Causland goes on to show that our superuniverse simply cannot be a single galaxy that contains a trillion inhabited planets, as some interpreters of the UB believe. (As a reminder, the UB states that there are seven superuniverses, each containing about one trillion inhabited worlds.) Instead, Orvonton is most properly a designation for a massive clump of thousands of galaxies now known to be the Virgo Supercluster. At his website, Causland lists other superclusters with names such as Perseus, Centaur, and Formax. These vast formations of thousands of galaxies seem to be equivalents of the Virgo Group and thus are candidates for entry into the catalogue of the seven great inhabited superuniverses.
It is my own speculation that the superclusters that have been clearly identified by astronomers may well be the ultimate constituents of the evolving inhabited universe known in the UB as the grand universe. Our own Milky Way galaxy (a minor sector in UB terminology), which contains a mere billion inhabited worlds, is but a small unit of Orvonton.
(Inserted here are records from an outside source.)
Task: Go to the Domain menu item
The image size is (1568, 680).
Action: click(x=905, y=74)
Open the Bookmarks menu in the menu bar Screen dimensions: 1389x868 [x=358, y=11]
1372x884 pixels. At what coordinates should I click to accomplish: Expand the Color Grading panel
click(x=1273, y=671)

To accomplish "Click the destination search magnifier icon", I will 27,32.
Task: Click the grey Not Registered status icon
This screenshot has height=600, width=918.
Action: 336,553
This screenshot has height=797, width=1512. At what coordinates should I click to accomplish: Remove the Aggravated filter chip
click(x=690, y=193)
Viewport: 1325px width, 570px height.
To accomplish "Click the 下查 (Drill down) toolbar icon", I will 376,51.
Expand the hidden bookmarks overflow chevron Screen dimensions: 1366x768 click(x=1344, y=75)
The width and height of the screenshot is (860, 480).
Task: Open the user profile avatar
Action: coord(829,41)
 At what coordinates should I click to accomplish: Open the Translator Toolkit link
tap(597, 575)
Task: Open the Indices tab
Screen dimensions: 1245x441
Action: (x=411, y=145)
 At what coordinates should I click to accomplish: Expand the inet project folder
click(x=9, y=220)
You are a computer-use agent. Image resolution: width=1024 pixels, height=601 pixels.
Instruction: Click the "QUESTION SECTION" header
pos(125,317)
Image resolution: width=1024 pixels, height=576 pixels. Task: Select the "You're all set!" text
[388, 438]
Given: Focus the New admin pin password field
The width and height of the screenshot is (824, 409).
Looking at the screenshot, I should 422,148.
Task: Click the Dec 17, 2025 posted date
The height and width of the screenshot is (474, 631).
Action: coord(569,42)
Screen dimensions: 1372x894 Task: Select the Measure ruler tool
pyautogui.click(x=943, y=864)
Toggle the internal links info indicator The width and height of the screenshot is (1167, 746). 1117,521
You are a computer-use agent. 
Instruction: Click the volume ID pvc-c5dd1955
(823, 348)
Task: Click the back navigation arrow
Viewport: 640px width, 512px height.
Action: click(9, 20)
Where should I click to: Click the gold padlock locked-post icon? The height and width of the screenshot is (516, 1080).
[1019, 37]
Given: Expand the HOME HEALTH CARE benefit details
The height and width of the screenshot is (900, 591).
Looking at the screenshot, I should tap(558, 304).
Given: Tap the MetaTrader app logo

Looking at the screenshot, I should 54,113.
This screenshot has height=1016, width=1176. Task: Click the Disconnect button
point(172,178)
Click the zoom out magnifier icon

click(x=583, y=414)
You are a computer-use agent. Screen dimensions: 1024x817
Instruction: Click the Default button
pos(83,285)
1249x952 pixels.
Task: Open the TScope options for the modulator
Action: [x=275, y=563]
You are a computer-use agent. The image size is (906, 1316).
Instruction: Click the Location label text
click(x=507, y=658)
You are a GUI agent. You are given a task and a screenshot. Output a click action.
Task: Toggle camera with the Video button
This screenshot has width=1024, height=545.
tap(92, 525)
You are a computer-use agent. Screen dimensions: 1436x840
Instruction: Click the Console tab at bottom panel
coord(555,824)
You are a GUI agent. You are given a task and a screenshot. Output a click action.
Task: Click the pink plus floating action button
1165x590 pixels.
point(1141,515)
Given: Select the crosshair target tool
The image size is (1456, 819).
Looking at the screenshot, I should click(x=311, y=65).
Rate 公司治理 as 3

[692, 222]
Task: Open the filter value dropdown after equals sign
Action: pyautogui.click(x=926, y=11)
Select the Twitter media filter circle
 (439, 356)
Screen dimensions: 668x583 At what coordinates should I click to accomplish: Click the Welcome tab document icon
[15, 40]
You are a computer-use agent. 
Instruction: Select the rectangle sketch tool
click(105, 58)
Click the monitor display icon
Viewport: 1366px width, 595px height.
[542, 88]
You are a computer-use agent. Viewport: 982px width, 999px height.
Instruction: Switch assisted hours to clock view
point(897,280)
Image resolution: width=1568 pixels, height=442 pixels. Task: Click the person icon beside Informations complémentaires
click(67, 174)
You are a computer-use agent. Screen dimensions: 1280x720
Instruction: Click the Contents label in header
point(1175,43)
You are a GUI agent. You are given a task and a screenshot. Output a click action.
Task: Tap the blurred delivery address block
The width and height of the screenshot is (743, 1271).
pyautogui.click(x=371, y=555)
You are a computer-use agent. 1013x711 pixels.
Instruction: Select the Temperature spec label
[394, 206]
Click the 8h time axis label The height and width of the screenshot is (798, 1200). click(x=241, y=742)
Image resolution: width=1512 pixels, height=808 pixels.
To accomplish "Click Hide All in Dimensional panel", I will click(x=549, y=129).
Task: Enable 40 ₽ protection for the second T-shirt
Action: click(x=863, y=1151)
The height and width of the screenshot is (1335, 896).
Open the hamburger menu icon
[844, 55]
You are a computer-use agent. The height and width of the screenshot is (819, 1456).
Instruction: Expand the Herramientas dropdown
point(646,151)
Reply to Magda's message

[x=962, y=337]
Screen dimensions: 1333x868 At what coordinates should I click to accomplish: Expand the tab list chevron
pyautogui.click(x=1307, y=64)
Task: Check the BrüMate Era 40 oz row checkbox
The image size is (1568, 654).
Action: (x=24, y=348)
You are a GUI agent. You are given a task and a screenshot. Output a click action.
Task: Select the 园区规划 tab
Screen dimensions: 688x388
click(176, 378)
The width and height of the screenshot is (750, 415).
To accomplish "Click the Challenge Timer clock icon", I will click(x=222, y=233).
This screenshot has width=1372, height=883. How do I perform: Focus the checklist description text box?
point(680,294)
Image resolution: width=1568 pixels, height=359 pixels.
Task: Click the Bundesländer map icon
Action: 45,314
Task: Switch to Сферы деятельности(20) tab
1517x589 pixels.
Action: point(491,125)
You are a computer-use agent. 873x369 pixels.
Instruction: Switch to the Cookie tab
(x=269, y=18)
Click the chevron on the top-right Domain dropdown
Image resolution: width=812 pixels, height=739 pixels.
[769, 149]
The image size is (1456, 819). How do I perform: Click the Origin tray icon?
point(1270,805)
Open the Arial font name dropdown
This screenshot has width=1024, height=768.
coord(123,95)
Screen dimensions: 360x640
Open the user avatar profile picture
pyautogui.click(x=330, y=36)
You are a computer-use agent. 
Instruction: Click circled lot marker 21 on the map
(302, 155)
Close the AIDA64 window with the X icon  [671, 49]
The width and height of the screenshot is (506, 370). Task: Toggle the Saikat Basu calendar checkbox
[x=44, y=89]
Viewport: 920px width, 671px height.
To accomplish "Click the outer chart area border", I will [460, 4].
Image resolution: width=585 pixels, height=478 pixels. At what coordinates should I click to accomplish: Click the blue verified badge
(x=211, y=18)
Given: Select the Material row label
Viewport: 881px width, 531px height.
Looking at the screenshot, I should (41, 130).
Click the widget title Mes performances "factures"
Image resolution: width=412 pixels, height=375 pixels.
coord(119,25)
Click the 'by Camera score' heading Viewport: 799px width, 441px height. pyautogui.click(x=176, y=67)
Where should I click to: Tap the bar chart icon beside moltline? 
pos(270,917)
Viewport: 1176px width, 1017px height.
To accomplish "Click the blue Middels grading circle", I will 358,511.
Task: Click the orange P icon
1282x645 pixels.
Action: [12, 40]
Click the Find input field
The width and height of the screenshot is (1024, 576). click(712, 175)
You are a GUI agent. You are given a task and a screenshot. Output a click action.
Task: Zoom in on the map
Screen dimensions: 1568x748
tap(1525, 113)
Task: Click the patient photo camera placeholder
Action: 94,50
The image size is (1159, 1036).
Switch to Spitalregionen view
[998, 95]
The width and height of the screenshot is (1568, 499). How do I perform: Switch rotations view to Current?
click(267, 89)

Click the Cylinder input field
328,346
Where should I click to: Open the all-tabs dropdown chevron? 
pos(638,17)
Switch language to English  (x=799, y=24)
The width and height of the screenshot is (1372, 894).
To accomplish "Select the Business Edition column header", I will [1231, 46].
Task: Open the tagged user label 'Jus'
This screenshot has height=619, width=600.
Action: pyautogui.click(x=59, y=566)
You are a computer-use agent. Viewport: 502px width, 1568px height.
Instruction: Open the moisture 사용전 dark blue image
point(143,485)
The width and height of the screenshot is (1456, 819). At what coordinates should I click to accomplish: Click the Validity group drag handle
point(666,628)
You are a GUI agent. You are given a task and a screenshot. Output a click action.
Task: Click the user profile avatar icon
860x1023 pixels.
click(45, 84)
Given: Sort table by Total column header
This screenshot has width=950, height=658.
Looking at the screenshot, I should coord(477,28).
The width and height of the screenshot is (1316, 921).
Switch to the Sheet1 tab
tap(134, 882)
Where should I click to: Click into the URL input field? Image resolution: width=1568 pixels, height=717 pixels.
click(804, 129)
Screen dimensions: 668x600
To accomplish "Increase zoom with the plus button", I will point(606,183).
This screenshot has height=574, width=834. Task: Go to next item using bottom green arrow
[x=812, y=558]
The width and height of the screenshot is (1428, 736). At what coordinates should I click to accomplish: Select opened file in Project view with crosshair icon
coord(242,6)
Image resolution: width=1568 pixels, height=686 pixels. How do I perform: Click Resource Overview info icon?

John Causland makes one more fascinating point: Some astrophysicists appear to have settled on the idea that the universe may contain a gravitational center, which may be akin to the central universe, the heart of which is Paradise (and which we are told is the cosmic source of all material gravity). Since the 1980s, astronomers have called this center the “Great Attractor” and describe it as an unbelievably massive gravitational vortex toward which the great superclusters are moving.